Celsion Terminates Share Sale Agreement with LPC and Sees Big Gains

This week shares of Celsion Corp. were soaring over 80% and racing to a new six month high.

The reason for the big move came after Wall Street learned that the cancer drug development company disclosed that it terminated the share purchase agreement with Lincoln Park Capital (LPC).

With trading volume at 18.9 million shares, the stock was the second-most active ahead of the open on Thursday morning.

The stock purchase agreement, which was originally announced in September 2020, called for Celsion to sell to LPC up to $26 million worth of shares over 36 months. Since that agreement was announced, Celsion had sold $2.2 million worth of its common stock to LPC.

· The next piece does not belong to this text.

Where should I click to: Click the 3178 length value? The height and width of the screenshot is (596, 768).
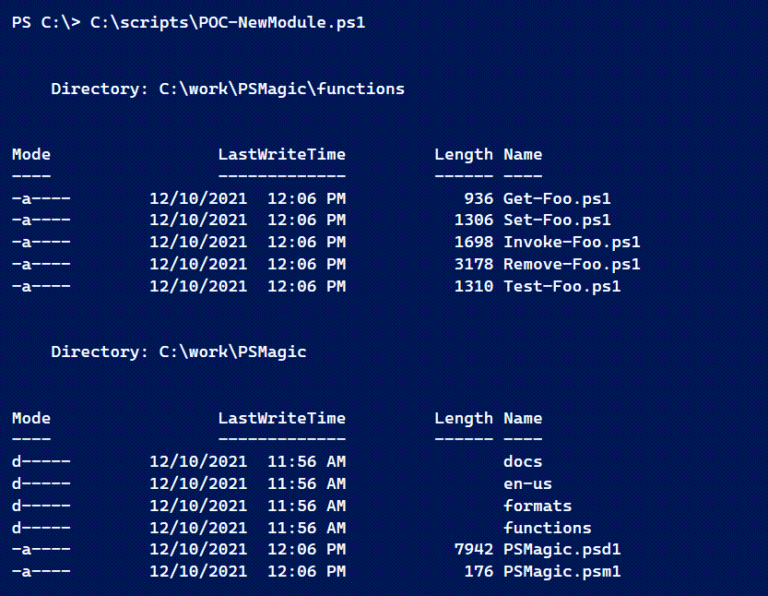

It was this past November that Celsion reported financial results for the three and nine months ended September 30, 2020. At the time the compay also provided an update on clinical development programs with GEN-1, its DNA-mediated IL-12 immunotherapy currently in Phase II development for the treatment of advanced ovarian cancer, and ThermoDox®, its proprietary heat-activated liposomal encapsulation of doxorubicin currently in Phase III development for the treatment of hepatocellular carcinoma (HCC), or primary liver cancer.

“The OVATION 2 Study with our GEN-1 immunotherapy continues recruitment into the 100 mg/m² dose cohort,” said Michael H. Tardugno, Celsion’s chairman, president and chief executive officer.

“This study is based on encouraging results from our Phase Ib OVATION 1 Study in advanced ovarian cancer. In June 2020, the Data Safety Monitoring Board (DSMB) for the OVATION 2 Study recommended that the Phase II portion proceed with the dose of 100 mg/m2, and in July 2020, we announced the randomization of the first two patients in this portion of the Study. This milestone was achieved approximately five months ahead of our previously announced schedule. We have a very aggressive recruitment program in place and anticipate completing enrollment of approximately 110 patients in the second or third quarter of 2021. Importantly, as an open-label study, clinical updates will be provided throughout the course of treatment, including response rates and surgical resection scores,” Mr. Tardugno added.

Mr. Tardugno noted, “Since the DMC’s finding that the OPTIMA Study crossed the futility boundary, albeit with substantial uncertainty, and leaving the decision to terminate the Study up to the Company, we have determined to continue following patients for overall survival (OS) until such time as futility is either confirmed or dispelled.”

Mr. Tardugno added, “As promised, Celsion has engaged a global biometrics contract research organization (CRO), with forensic statistical analysis capability that specializes in data management, statistical consulting, statistical analysis and data sciences. They have particular expertise in evaluating unusual data from clinical trials, and experience with associated regulatory issues. The primary objective of the CRO’s work is to determine the basis and reasoning behind continuing to follow patients for OS. Also as promised, and in parallel, the Company has submitted all OPTIMA Study clinical trial data to the National Institutes of Health (NIH) for an independent evaluation using a Cox Regression Analysis for minimum burn time per tumor volume. This evaluation is similar to the hypothesis generated from the NIH paper published in the Journal of Vascular and Interventional Radiology.”

In conclusion, Mr. Tardugno stated, “Celsion feels strongly that we owe it to patients, physicians and our investors to continue examining the data from the OPTIMA Study, particularly given how surprising the recommendation was to Celsion from the DMC. While the trial outcome as predicted by the second interim analysis may not change, and as unlikely as it may be, in the event we see substantial clinical benefit from the CRO and NIH analyses, we will carefully review our options with the 14 regulatory agencies under which the OPTIMA Study is being conducted. We expect to report findings from these independent analyses before the end of the year, either or both of which will guide our decision to continue to follow patients to the final analysis at 197 or more deaths, a milestone we expect to be reached in mid-2021.”

Disclaimer: We have no position in any of the companies mentioned and have not been compensated for this article.